Records below:

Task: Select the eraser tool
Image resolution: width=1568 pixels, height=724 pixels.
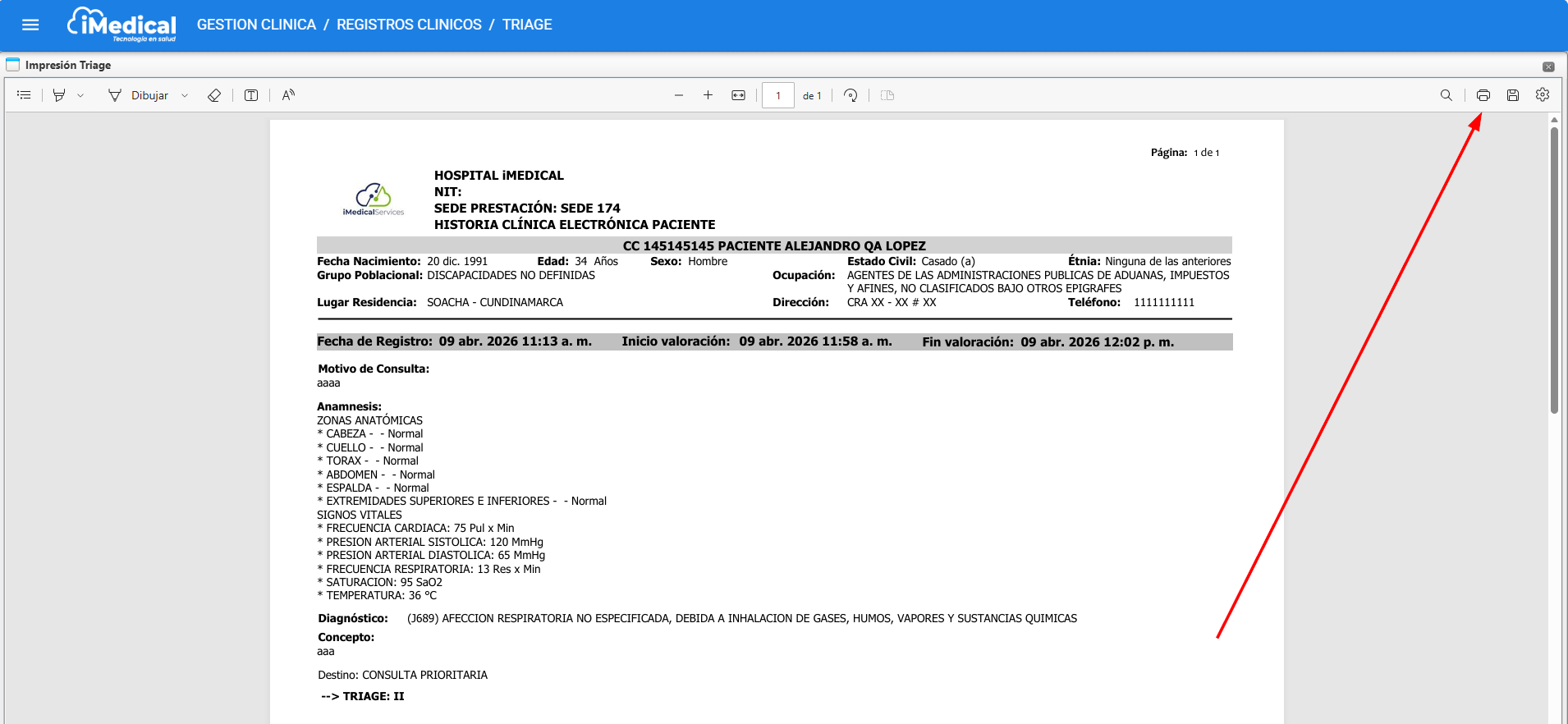Action: [x=214, y=95]
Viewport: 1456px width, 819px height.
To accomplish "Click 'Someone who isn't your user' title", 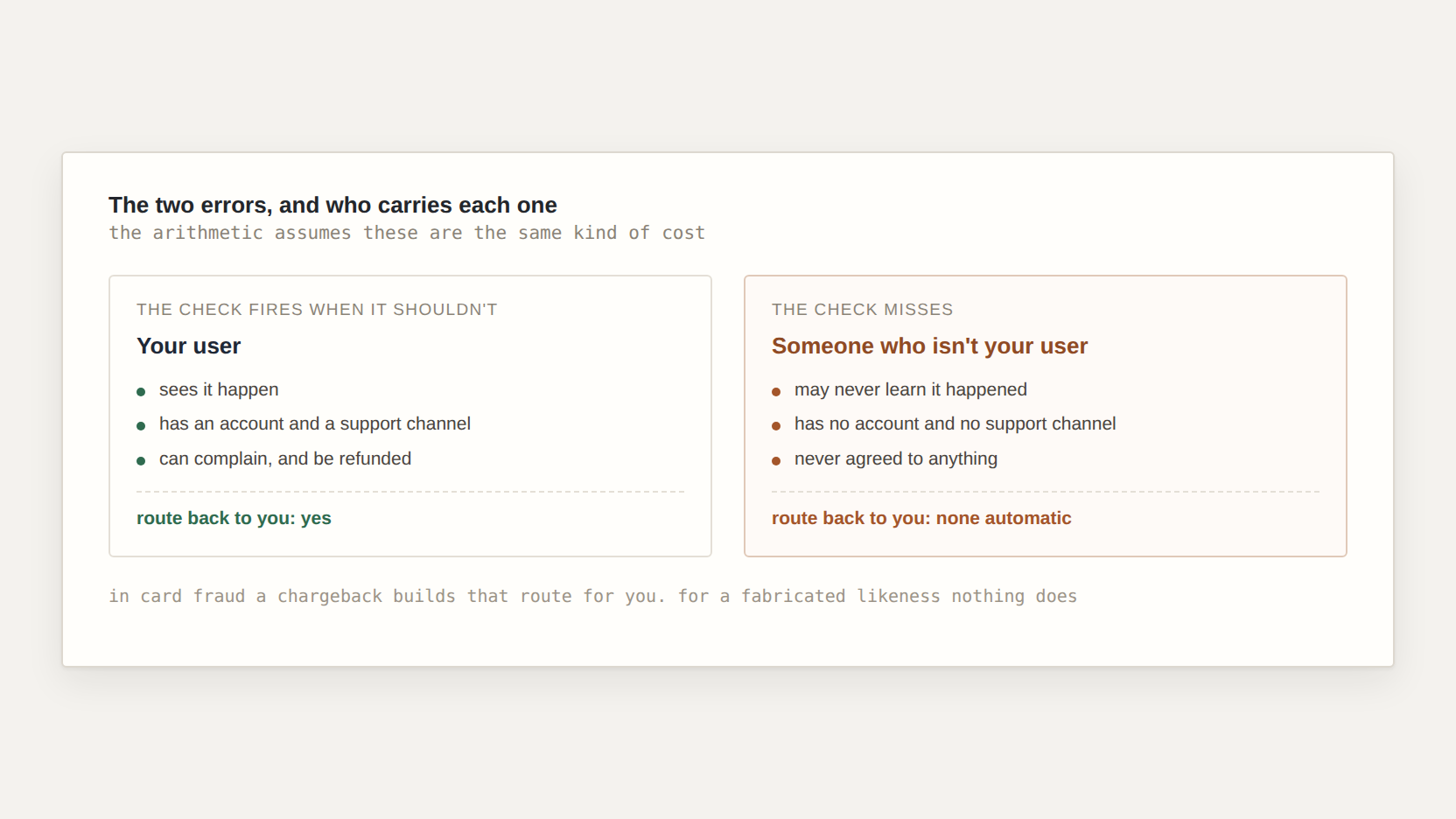I will (x=929, y=346).
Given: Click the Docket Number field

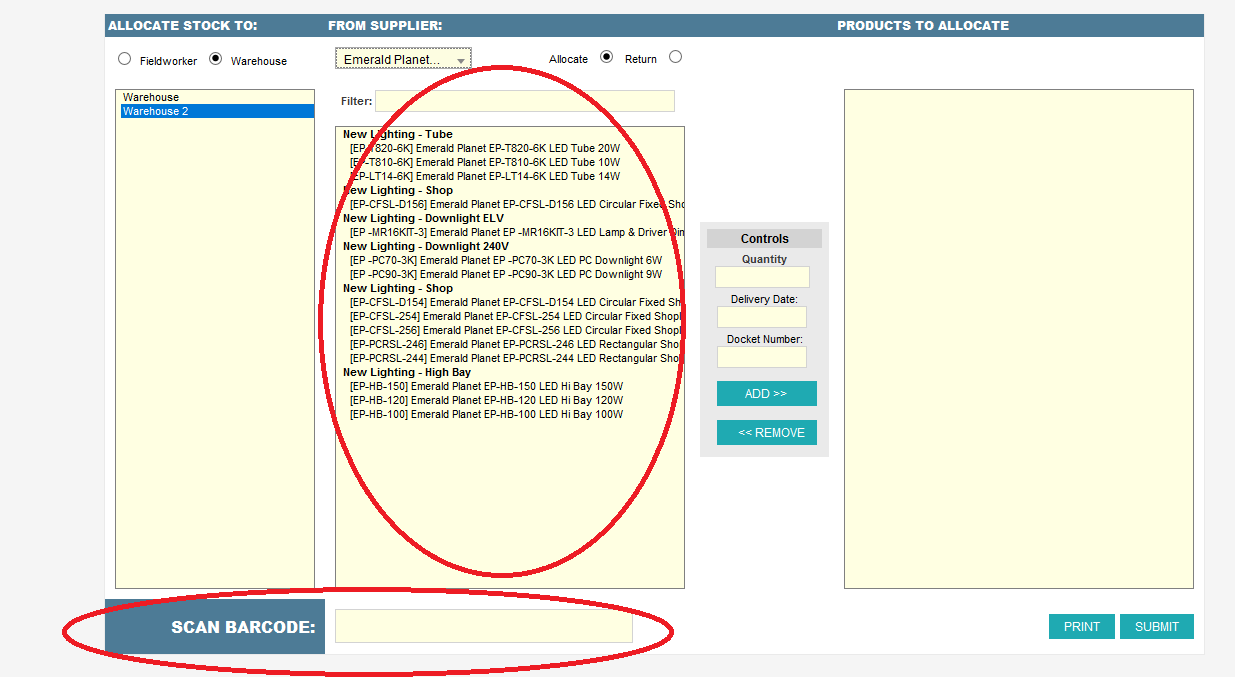Looking at the screenshot, I should click(x=762, y=357).
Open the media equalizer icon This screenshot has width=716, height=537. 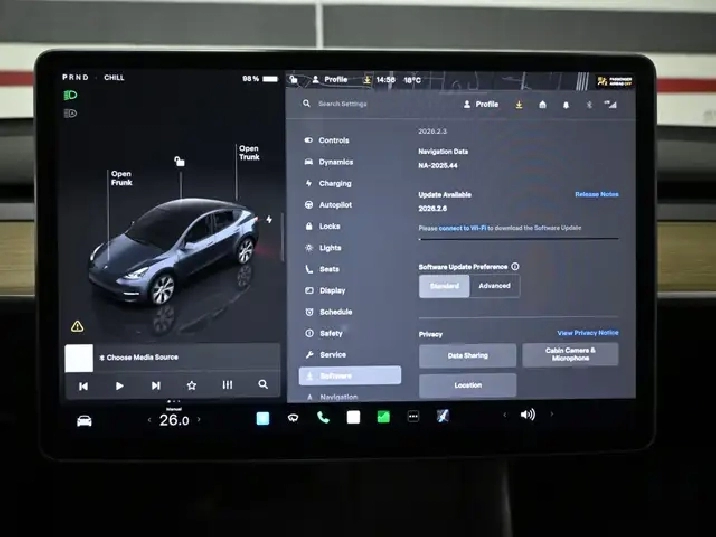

End of Records.

Exercise instructions:
Skip all pictures. Then give again, exactly, each line from the line holding "Given: Click the Docket Number field" through the last line of the listing above, both ends included.

Response below:
Given: Click the Docket Number field

Looking at the screenshot, I should click(x=762, y=357).
Open the media equalizer icon This screenshot has width=716, height=537. 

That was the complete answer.